On a stretch of North Cicero Avenue better known for used-car lots than carnitas, it’s now just as easy to find fresh tamales as old Toyotas thanks to six-months-old Sol de Mexico (3018 N. Cicero Ave.; 773-282-4119). The owner, Carlos Tello, outfitted his new digs with enough colorful paintings, photos, and carved masks to double as an art gallery. And Tello happens to be the brother-in-law of Geno Bahena, head honcho of two former mole havens, Ixcapuzalco and Chilpancingo. Mole still rules, courtesy of Tello’s mother-in-law (and Geno’s mom), Clementina Flores, who runs the kitchen alongside Carlos. Renditions of her signature sauces pop up in everything from an appetizer of sopecitos-four dainty disks of masa, two blanketed with tender chicken and rich, sesame seed–dotted mole rojo, one piled with fresh guacamole, one with refried beans (pictured here; $6.95)-to an entrée of carne de puerco, stewed pork partnered with spunky chorizo-laced mole manchamanteles ($10.95). Other perks include earthy homemade corn tortillas and a tempting lineup of shareable tapas, including topnotch tamales. Best to go easy here, as the $6.95-to-$8.95 plates add up quickly. Entrées rotate seasonally and span the map of Mexico. Keep an eye out for Puebla’s grilled chicken breast enlivened by a poblano pepper salsa, Michoacán’s pan-fried whole tilapia, and lush Oaxacan enchiladas. Hit the coast for zingy Veracruz-style camarones a la diabla sparked with a macho tomato and chile de arbol sauce (pictured here; $11.95). No cerveza yet to dampen the flames, but a liquor license should be on tap soon.

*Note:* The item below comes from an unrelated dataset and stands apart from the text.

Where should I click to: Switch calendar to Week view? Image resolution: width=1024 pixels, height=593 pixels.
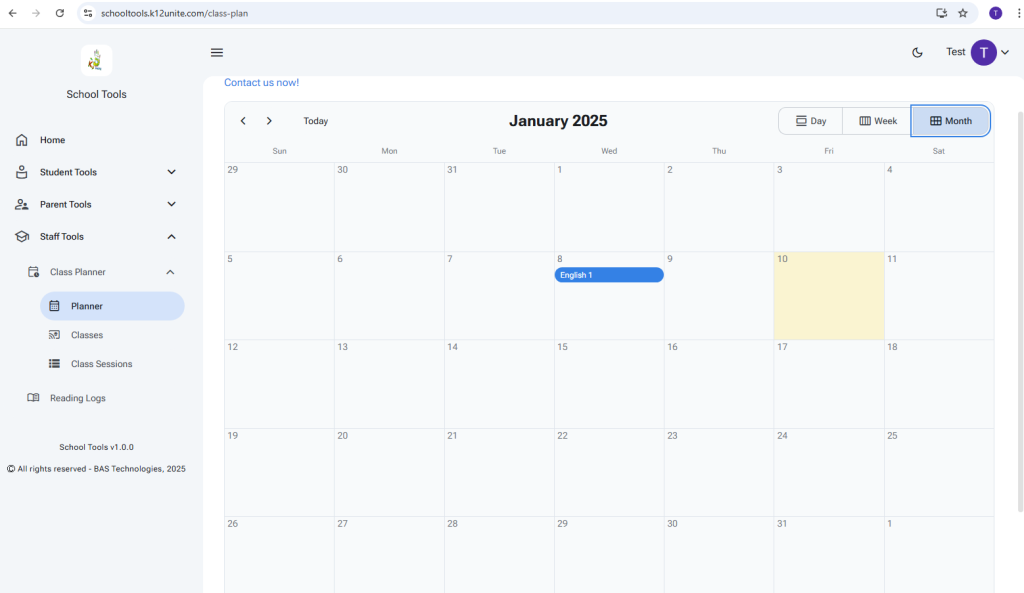878,121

With the September opening of Steve and Leslie Chiappetti’s Banana Bakery (10423 W. Cermak Rd., Westchester; 708-409-7793), the Chiappetti name goes beyond fine dining restaurants (Café le Coq and the late Mango). Those who dare to indulge their inner child should get a kick out of the ape-themed treats such as the Chubby Chimp fudge with chunks of marshmallow and caramel (pictured here; $12.75/lb.). Slightly more grownup are the homemade doughnuts, oatmeal raisin cookies, and mousse cakes. For the truly mature, there are breads like cranberry walnut and herbed focaccia. Regardless of your age, try the chocolate suckers-the Chiappettis will make them in any shape you choose.
The European-style Cru Café & Wine Bar (888 N. Wabash Ave.; 312-337-4001)-closed since February-is reopening as a massive foodie haven. Under the same roof as the bar (but with a different entrance, at 25 East Delaware Place), owner Debbie Sharpe introduces a second outpost of her Bucktown upscale gourmet shop, The Goddess & Grocer, to the Gold Coast. From the Cru side, try the whimsically named “savory lollipops” (which include roasted turkey with a cranberry crust on a stick; $12.50) and colorful heirloom tomato shooters ($8). Then wander next door and let The Goddess cater your next dinner party with a gorgeous antipasto platter ($65) about twice the size of the one pictured here.
The cast and crew of the late 302 West wanted the show to go on, so they launched its sequel, Niche (14 S. Third St., Geneva; 630-262-1000), just steps from their old gig. Located in the heart of downtown Geneva, Niche offers what its name suggests: a comfortable, intimate, unpretentious atmosphere. The chef/partner, Jeremy Lycan, describes his menu as contemporary American fine dining, and his “constantly evolving” dishes range from the spicy grilled Szechwan beef layered with crisp won tons (pictured here; $28.50) to a Hawaiian opah fillet in lobster coconut broth ($23). Sounds like two good reasons to visit Geneva.